◆ **課題**
1. 次の(a)〜(c)が提示文の内容と合っているか、それぞれ「はい」か「いいえ」で答え、判断の決め手となる提示文の語句をそのまま引用してください。(a) 筆者は2015年に一橋大学の社会学研究科で教授に就任した。(b) 筆者は慶應義塾大学湘南藤沢キャンパスの1期生である。(c) 筆者は、現在の女性活躍推進の施策を続けてほしいと考えている。
2. 提示文によると、「黄金の3割」理論はどのような理論ですか。
3. 提示文のうち、「軍事組織の研究を通して女性の参画を検証する」を含む語句で始まり「界と位置づけられるでしょう。」で終わる部分を、そのまま書き写してください。

==== 提示文

慶應義塾大学環境情報学部卒、慶應義塾大学大学院政策・メディア研究科修士課程修了、同博士課程単位取得退学。博士(学術)(慶應義塾大学)。中部大学人文学部専任講師を経て2005年一橋大学社会学研究科助教授、2007年同研究科准教授、2015年同研究科教授に就任、現在に至る。専門分野はジェンダー研究、軍事・戦争とジェンダーの社会学。著書に『軍事組織とジェンダー ―自衛隊の女性たち』(慶應義塾大学出版会、2004年)、『ジェンダー研究を継承する』(共編、人文書院、2017年)、『ジェンダーについて大学生が真剣に考えてみた―あなたがあなたらしくいられるための29問』(監修、明石書店、2019年)などがある。

軍事組織の研究を通して女性の参画を検証する

私の専門は社会学・ジェンダー研究で、特に軍事組織をフィールドに研究を行ってきました。

軍事組織を研究対象としたのは、軍事組織が、男性社会の論理やスケール(物差し)を典型的な形で反映している点に強い関心を持ったからです。企業や官公庁においても、男性社会の論理やスケールが適用されている例は多数あります。軍事組織は、その実態が凝縮された世界と位置づけられるでしょう。

現在の女性活躍推進のための施策には功罪両面があるといえます。先に"罪"についていえば、目立つポジションに女性が就くことにより、本質的な問題が見えにくくなりました。
取締役や閣僚、自治体の長などの重要なポジションに就く女性は、競争社会を勝ち抜いてきたエリートです。男性社会の論理やスケールに自らを適合させ、一方で男性に脅威を感じさせないスキルも兼ね備えた、スーパーウーマンと言えるでしょう。そうではない女性には相変わらず「活躍」のチャンスが巡ってこないのですが、その問題は覆い隠されてしまった感がある。それが"罪"の側面です。

一方で、"功"の側面も見逃せません。マイノリティが3割を占めると、組織全体の意思決定に影響力を持つという「黄金の3割」理論を当てはめるなら、女性が3割を占めれば、企業や官公庁など組織、ひいては社会全体を動かす発信力をもつことになります。その可能性を感じさせてくれるという意味では"功"と言えますから、現在の施策はぜひ継続してほしいところです。

このように一筋縄ではいかない女性の参画による功罪は、自衛隊への女性の参入においてはとてもわかりやすい形であらわれます。つまり、女性自衛官の存在を見つめることは、企業や官公庁など日本の社会全体が「女性をどのように参画させてきたか」、そのことが社会の何を変え、何を隠蔽してきたのか、といったことを検証する際のヒントにもなるのです。私はそこに、研究の面白さがあると感じてきました。

学生時代に味わった、二度にわたる疎外感

私がジェンダー研究に取り組むことになったのは、学生時代に学んだ学問に、二度、疎外感を味わったことがきっかけでした。

私は慶應義塾大学湘南藤沢キャンパス(以下、SFC)の2期生です。スタートしたばかりのキャンパスで行われる授業は熱気に溢れていました。が、どうもしっくりこなかったのです。多くの授業において先生方は、国民や市民、労働者として、さまざまな「人間についての学知」を語ってくださいました。しかしその中に、女性である自分がどのような形で関わっているのかが見えてきませんでした。これが最初に味わった疎外感です。

========
==== 提供データ

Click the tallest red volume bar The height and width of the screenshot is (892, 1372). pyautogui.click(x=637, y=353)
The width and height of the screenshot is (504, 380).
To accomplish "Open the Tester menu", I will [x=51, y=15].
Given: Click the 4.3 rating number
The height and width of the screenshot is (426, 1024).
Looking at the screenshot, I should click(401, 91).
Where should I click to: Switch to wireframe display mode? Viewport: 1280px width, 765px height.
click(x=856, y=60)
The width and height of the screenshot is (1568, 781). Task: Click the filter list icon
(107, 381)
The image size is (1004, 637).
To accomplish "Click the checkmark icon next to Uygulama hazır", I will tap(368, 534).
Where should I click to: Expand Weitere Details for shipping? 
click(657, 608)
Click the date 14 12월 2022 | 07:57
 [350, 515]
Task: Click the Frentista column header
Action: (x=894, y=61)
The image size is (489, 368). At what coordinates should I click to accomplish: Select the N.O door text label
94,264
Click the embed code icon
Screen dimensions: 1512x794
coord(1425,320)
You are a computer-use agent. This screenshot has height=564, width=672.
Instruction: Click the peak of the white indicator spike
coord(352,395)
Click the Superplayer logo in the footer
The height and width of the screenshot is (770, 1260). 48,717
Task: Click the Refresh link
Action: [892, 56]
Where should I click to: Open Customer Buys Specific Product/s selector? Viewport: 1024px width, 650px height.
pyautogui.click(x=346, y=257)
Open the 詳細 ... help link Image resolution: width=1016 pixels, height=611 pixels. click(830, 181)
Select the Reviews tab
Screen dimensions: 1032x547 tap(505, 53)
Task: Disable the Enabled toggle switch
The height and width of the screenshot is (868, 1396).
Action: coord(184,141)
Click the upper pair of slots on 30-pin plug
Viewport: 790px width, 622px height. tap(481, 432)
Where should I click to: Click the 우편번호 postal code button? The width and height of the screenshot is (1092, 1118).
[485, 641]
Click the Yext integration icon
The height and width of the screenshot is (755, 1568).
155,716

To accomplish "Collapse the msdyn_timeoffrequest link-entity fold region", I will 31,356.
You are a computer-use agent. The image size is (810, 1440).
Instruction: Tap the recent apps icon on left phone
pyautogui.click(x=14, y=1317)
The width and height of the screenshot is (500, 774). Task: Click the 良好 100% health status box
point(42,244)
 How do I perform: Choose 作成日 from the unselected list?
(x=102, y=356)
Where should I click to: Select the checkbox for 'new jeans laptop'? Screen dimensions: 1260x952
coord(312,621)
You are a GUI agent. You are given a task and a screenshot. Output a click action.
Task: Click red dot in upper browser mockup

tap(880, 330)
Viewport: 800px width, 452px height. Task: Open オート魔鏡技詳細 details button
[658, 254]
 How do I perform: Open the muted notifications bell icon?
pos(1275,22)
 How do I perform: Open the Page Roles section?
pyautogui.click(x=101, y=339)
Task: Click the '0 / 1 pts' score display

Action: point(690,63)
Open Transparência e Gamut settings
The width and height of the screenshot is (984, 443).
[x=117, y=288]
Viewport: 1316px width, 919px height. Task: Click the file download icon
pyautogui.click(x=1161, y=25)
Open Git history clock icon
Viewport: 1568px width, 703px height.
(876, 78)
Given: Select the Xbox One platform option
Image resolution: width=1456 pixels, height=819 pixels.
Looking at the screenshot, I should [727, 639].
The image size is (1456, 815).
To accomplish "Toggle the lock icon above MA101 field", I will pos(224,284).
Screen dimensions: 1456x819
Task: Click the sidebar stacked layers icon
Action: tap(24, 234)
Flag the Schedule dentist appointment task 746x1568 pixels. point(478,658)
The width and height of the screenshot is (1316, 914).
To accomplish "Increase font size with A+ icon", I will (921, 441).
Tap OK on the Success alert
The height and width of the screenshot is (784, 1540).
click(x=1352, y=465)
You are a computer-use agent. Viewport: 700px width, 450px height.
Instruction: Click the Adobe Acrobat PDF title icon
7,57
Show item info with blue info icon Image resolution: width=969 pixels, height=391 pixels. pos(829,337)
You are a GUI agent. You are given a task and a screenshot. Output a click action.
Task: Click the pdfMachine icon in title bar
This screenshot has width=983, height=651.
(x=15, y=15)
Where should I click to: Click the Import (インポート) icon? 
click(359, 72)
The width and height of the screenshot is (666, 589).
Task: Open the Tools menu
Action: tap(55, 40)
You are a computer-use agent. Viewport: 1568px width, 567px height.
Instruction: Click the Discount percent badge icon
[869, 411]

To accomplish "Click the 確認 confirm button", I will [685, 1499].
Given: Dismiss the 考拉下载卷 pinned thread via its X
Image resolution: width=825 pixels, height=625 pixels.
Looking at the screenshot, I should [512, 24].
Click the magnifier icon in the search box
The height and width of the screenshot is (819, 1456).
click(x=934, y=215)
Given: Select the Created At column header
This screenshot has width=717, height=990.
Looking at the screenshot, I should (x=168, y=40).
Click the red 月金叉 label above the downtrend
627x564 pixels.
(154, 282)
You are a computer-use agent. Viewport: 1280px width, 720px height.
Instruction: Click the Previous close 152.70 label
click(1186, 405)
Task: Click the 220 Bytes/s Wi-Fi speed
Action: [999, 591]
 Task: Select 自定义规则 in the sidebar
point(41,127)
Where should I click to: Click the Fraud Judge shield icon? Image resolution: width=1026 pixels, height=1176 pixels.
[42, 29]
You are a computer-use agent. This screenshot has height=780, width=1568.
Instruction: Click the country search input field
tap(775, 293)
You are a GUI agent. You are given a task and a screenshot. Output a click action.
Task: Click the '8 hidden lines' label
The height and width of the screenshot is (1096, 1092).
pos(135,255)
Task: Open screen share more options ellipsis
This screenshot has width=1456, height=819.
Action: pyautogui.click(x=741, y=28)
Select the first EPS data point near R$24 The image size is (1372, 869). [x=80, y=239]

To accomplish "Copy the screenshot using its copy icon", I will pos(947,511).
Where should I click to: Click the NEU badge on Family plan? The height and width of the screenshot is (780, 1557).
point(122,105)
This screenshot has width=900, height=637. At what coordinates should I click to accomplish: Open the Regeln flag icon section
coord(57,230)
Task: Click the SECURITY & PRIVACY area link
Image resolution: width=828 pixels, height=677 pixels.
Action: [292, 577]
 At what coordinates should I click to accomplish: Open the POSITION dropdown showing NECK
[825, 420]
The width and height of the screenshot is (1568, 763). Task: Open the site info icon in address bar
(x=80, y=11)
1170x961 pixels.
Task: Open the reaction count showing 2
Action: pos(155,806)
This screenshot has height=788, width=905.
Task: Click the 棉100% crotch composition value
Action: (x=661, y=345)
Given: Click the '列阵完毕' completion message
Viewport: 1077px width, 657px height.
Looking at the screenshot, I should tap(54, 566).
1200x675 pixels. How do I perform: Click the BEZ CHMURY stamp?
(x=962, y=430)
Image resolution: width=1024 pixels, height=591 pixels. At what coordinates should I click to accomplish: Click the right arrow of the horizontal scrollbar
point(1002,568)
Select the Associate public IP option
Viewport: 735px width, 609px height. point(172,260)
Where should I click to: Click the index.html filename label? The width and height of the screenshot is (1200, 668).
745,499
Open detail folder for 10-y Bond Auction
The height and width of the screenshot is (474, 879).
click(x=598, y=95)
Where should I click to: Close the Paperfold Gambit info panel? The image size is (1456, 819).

========

◆ **解答**
1.
(a) はい。「2015年同研究科教授に就任」
(b) いいえ。「湘南藤沢キャンパス(以下、SFC)の2期生です」
(c) はい。「現在の施策はぜひ継続してほしいところです」

2. マイノリティが3割を占めると、組織全体の意思決定に影響力を持つという理論です。

3.
軍事組織の研究を通して女性の参画を検証する

私の専門は社会学・ジェンダー研究で、特に軍事組織をフィールドに研究を行ってきました。

軍事組織を研究対象としたのは、軍事組織が、男性社会の論理やスケール(物差し)を典型的な形で反映している点に強い関心を持ったからです。企業や官公庁においても、男性社会の論理やスケールが適用されている例は多数あります。軍事組織は、その実態が凝縮された世界と位置づけられるでしょう。